Recorded data section start
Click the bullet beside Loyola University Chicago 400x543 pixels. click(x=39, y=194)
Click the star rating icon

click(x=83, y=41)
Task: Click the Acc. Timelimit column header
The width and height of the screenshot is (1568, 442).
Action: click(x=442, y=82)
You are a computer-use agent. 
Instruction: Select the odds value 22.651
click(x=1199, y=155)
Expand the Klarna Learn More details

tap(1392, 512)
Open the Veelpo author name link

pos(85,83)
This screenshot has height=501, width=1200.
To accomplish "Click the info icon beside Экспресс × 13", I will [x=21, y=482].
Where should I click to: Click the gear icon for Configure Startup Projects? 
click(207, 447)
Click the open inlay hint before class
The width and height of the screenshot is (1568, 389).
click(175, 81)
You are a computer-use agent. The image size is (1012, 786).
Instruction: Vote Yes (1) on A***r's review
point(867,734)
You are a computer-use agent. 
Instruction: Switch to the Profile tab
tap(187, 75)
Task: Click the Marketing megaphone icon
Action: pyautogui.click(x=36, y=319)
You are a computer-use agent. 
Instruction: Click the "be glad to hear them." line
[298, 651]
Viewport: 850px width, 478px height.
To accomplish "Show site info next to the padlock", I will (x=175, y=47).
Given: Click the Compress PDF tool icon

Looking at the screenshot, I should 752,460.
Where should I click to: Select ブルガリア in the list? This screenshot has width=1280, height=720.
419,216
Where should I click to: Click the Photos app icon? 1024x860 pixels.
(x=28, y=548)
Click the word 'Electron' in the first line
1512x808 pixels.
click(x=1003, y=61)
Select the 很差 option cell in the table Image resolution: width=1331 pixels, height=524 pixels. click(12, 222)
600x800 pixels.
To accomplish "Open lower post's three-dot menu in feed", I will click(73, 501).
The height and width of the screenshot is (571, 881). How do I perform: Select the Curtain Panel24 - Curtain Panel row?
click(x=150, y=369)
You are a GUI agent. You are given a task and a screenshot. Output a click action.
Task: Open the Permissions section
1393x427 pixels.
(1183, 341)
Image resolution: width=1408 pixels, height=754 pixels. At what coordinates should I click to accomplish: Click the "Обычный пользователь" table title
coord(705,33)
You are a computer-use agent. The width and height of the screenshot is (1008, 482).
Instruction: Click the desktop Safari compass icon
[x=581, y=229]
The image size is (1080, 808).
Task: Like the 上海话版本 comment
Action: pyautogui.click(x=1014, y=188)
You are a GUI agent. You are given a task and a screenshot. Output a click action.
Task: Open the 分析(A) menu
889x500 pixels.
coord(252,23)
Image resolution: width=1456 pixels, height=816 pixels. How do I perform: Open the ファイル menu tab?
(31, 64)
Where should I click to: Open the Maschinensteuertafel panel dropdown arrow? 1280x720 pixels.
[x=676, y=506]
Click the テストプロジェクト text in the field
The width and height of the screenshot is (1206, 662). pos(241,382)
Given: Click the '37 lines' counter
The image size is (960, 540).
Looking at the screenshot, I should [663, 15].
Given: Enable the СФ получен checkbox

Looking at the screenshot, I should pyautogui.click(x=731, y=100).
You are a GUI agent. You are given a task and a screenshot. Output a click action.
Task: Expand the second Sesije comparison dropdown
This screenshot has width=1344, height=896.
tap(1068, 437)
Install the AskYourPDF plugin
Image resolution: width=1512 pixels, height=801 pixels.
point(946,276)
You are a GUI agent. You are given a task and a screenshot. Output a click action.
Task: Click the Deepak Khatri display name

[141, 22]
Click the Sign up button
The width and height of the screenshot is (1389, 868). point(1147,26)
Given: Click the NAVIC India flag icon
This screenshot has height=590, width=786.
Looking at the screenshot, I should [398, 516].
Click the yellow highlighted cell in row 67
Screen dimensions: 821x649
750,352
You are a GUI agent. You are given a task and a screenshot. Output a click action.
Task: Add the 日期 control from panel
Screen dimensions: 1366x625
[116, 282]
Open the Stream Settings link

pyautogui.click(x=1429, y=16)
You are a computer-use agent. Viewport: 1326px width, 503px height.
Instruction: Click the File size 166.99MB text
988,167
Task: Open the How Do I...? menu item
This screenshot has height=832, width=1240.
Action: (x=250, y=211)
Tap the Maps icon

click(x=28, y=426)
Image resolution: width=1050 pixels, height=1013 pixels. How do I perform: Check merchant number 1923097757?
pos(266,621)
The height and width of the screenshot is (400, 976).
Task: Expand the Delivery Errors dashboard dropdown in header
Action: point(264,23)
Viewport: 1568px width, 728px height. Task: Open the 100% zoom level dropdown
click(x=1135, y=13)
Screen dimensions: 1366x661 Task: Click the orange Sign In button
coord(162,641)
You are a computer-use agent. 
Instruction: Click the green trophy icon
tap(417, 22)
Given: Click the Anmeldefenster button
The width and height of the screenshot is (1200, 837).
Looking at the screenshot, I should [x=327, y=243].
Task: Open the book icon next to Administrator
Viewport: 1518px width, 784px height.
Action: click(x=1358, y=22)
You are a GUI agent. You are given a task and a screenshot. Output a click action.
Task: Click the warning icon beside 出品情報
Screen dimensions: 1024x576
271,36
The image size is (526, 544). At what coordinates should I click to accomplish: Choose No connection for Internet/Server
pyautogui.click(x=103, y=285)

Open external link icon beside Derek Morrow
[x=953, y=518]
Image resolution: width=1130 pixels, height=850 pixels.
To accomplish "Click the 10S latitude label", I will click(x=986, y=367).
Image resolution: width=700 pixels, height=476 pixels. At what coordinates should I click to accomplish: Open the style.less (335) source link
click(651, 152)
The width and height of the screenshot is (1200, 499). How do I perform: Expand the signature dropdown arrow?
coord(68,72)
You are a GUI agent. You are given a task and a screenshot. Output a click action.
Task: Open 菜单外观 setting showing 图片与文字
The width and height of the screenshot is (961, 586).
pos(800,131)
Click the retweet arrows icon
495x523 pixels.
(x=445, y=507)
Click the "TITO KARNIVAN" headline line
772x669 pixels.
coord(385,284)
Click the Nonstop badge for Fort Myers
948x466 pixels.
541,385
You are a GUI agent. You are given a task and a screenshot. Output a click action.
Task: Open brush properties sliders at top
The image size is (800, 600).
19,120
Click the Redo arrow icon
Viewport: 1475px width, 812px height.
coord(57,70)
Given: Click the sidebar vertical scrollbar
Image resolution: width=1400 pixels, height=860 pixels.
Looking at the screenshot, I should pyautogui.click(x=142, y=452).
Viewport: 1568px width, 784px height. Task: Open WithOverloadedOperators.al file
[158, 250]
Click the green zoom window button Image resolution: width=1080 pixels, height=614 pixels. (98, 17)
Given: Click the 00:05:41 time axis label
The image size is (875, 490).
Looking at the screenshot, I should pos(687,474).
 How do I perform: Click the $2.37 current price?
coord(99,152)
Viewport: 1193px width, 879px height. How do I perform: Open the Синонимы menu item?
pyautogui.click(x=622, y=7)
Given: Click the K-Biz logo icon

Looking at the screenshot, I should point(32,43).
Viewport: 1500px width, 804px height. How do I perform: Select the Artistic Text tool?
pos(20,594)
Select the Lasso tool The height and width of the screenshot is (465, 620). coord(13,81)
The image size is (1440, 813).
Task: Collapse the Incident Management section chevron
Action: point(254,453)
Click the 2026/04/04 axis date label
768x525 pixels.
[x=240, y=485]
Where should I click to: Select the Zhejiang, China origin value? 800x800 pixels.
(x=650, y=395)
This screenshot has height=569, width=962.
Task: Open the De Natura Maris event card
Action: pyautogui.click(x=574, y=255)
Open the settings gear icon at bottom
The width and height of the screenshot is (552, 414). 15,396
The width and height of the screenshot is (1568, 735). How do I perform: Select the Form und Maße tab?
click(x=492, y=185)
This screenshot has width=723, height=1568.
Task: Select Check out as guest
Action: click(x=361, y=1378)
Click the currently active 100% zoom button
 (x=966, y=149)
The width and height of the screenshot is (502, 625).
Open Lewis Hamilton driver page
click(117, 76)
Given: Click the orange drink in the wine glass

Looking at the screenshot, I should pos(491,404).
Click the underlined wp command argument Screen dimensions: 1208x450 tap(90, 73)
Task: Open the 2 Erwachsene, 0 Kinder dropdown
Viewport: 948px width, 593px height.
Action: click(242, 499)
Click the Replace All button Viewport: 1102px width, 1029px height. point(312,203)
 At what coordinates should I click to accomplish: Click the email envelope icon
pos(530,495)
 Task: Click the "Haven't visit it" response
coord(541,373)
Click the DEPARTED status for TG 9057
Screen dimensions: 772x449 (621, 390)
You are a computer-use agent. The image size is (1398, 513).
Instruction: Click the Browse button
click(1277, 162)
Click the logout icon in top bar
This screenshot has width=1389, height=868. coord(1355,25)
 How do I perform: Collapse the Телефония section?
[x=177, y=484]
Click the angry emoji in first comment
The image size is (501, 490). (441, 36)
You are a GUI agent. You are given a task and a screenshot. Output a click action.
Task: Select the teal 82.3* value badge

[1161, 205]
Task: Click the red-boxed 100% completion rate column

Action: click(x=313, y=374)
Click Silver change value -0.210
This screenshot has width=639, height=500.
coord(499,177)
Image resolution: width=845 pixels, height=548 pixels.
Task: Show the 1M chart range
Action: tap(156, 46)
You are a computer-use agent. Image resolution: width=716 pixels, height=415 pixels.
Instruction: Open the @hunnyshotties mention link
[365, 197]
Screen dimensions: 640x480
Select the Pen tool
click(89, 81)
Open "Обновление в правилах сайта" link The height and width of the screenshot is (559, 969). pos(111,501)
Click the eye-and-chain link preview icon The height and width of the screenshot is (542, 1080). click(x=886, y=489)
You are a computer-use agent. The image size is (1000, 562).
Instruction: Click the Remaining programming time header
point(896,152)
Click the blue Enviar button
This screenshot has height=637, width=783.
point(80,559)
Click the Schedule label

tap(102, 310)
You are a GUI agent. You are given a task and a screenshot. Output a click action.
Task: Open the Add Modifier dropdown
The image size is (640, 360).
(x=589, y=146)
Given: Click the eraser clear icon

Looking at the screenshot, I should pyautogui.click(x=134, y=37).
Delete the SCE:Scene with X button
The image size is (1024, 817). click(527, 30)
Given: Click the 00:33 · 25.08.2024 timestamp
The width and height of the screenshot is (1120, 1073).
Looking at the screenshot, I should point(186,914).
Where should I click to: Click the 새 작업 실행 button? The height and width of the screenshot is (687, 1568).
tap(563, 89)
Recorded data section end
A word-for-word restatement of the records above from the line containing "Given: Click the eraser clear icon" to their final line is all the answer should hold.

Given: Click the eraser clear icon

Looking at the screenshot, I should pyautogui.click(x=134, y=37).
Delete the SCE:Scene with X button
The image size is (1024, 817). click(527, 30)
Given: Click the 00:33 · 25.08.2024 timestamp
The width and height of the screenshot is (1120, 1073).
Looking at the screenshot, I should point(186,914).
Where should I click to: Click the 새 작업 실행 button? The height and width of the screenshot is (687, 1568).
tap(563, 89)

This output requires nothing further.